Vino febrero, y como parte del espectáculo, se organizó el concierto en Cúcuta, y Duque lanzó dos de sus más célebres y fracasadas consignas: “A la dictadura de Maduro le quedan muy pocas horas” y el tal “cerco diplomático”, pero ni siquiera todo este optimismo y apoyo le sirvió a la oposición para tumbar a Maduro y hacerse al poder. Poco después se materializó la idea que días antes algún asesor debió lanzar en una mesa: los camiones con ayuda humanitaria, una iniciativa para la cual no se prestó ni la Cruz Roja Internacional, experta en esos temas. Tampoco hubo el respaldo militar ni popular que la oposición esperaba, solo un respaldo mediático que acomodaba los hechos, como se demostró más tarde con las verdaderas causas del incendio de uno de los camiones en el puente que los detuvo. Al final quedó en evidencia que se trataba más de una estrategia política de Guaidó que de verdadera ayuda humanitaria, insuficiente y salpicada, además, por escándalos de corrupción y malversación de fondos.

El 30 de abril, tras un fracasado plan de paro patronal el 1 de mayo, el partido de Guaidó y Leopoldo López, Voluntad Popular (VP), puso en marcha la “Operación Libertad”, un intento de golpe de Estado al que tampoco convocaron al resto de partidos de oposición ni llegaron suficientes militares sublevados para tomarse la base aérea militar La Carlota, y a los promotores no les quedó más remedio que buscar refugio en embajadas. Ni siquiera el colapso del sistema eléctrico, que también se dio ese año con un inédito apagón en Caracas y gran parte del país, le dio a la oposición el centavito que le faltaba pal peso. O pal bolívar, ya para entonces devaluado en un 97 %.

En resumen, la oposición venezolana siempre le ha apostado a la salida por la fuerza de Nicolás Maduro, y ha despreciado la vía del diálogo, como sucedió en Oslo en el mismo 2019, con Noruega como país mediador.

Cinco años después de ese año decisivo, cuando ni Juan Guaidó, ni Henrique Capriles ni Leopoldo López, ni la misma María Corina Machado, cuatro figuras de tres partidos políticos distintos, pudieron llegar al Palacio de Miraflores, la oposición hizo la apuesta con Edmundo González Urrutia, un hombre que hace ver al mismo Joe Biden como un joven enérgico y del que todos sabemos es un comodín de María Corina Machado, inhabilitada por 15 años para ejercer funciones públicas en su país. Durante la campaña presidencial, todos vimos a Machado hablar en ruedas de prensa con González callado a su lado, como un interdicto, y hasta responder por él las preguntas que periodistas le dirigían.
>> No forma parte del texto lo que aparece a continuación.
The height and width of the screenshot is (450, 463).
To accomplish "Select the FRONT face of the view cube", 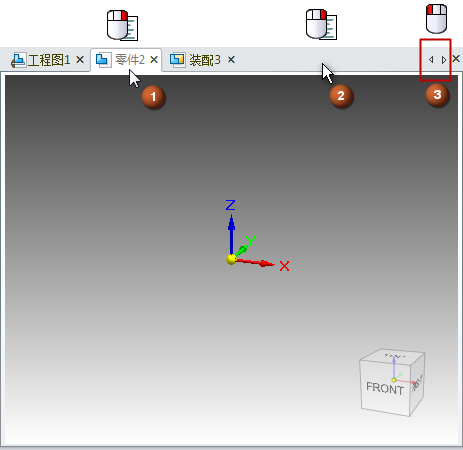I will click(385, 388).
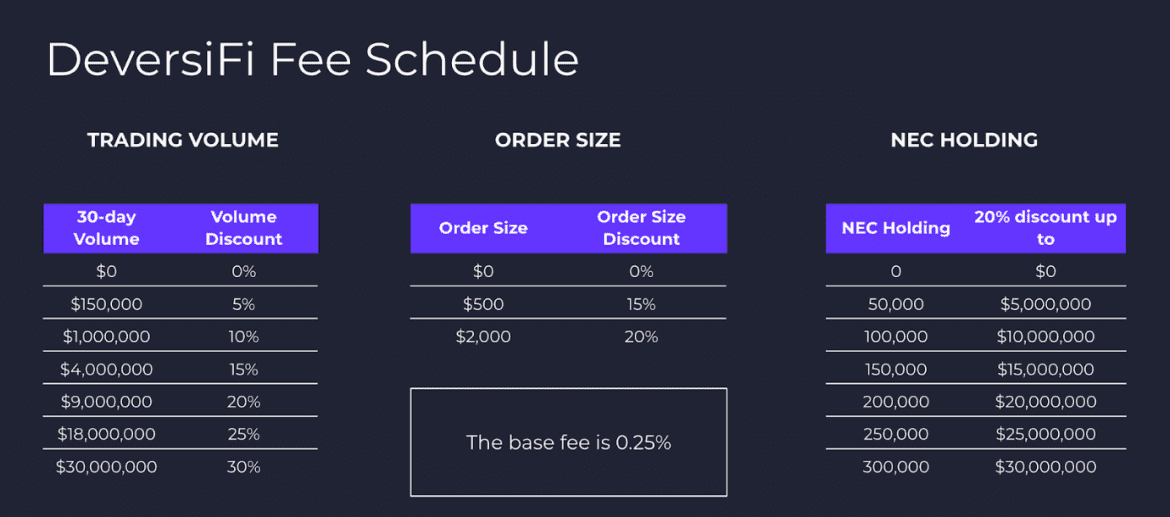Select the TRADING VOLUME heading
Viewport: 1170px width, 517px height.
(x=183, y=140)
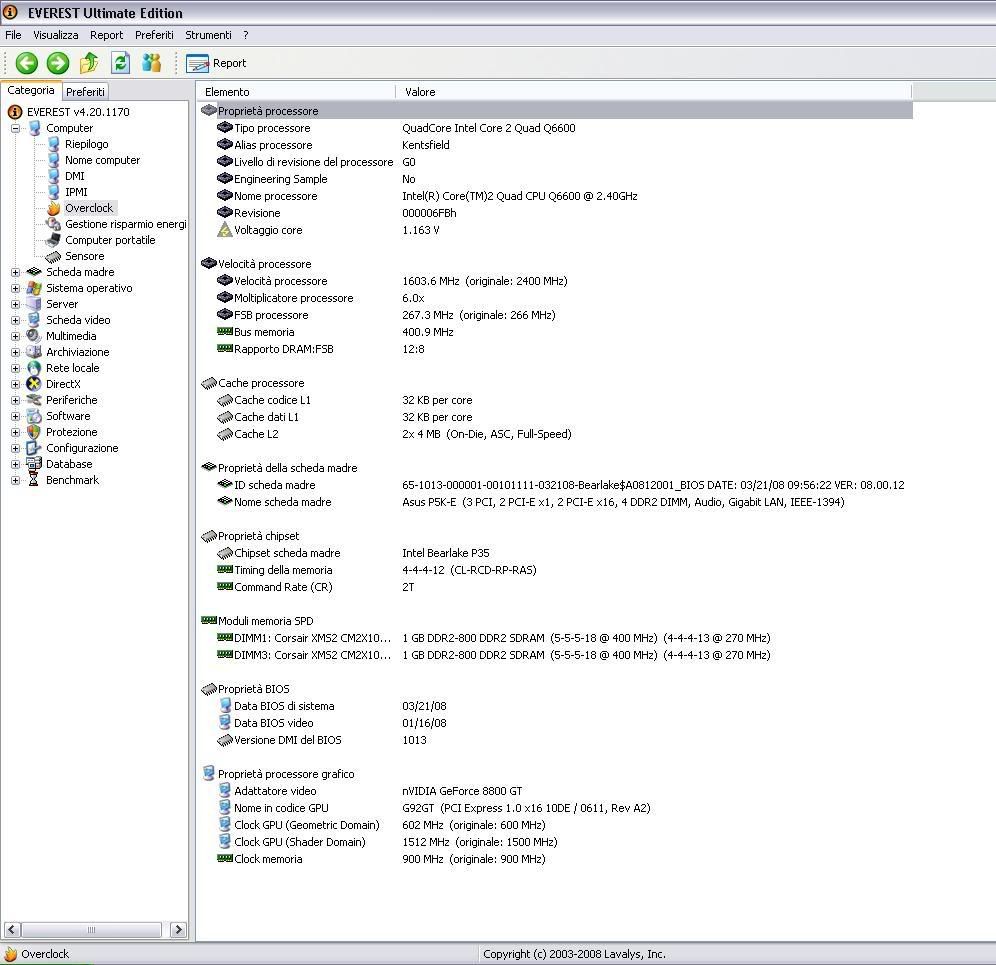Open the DirectX category icon
The height and width of the screenshot is (965, 996).
coord(34,384)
Y ahora, en su visita a los EE. UU., lo vimos caminar con dificultad, con los pasitos cortos y el apoyo externo que impone la senilidad, aunque esas son minucias frente a lo verdaderamente importante:  el hecho de que se haya reunido con Biden, a quien le quedan pocos días en la Casa Blanca, y no con Trump, a punto de posesionarse. Este hecho deja un mensaje claro: la presidencia de González Urrutia es más leyenda que realidad, más historia que futuro. Al parecer Trump, a quien, de hecho, le importa más el petróleo venezolano que el nombre del presidente, sí aprendió de los hechos de 2019 las lecciones que la oposición se niega a recoger.

De este lado, Petro también parece haber aprendido de los errores de Duque, y le apuesta a la diplomacia en vez de a la confrontación. De cualquier modo, la tensión es alta mientras escribo esta columna: la CIDH desconoce los resultados, Petro desistió de asistir a la posesión en medio de la inminente renuncia del canciller, Luis Gilberto Murillo y Boric retira a su embajador. Cualquier cosa puede pasar.

Me duele Venezuela, otrora próspera: al margen de la legitimidad, entre Maduro y González no se hace un caldo.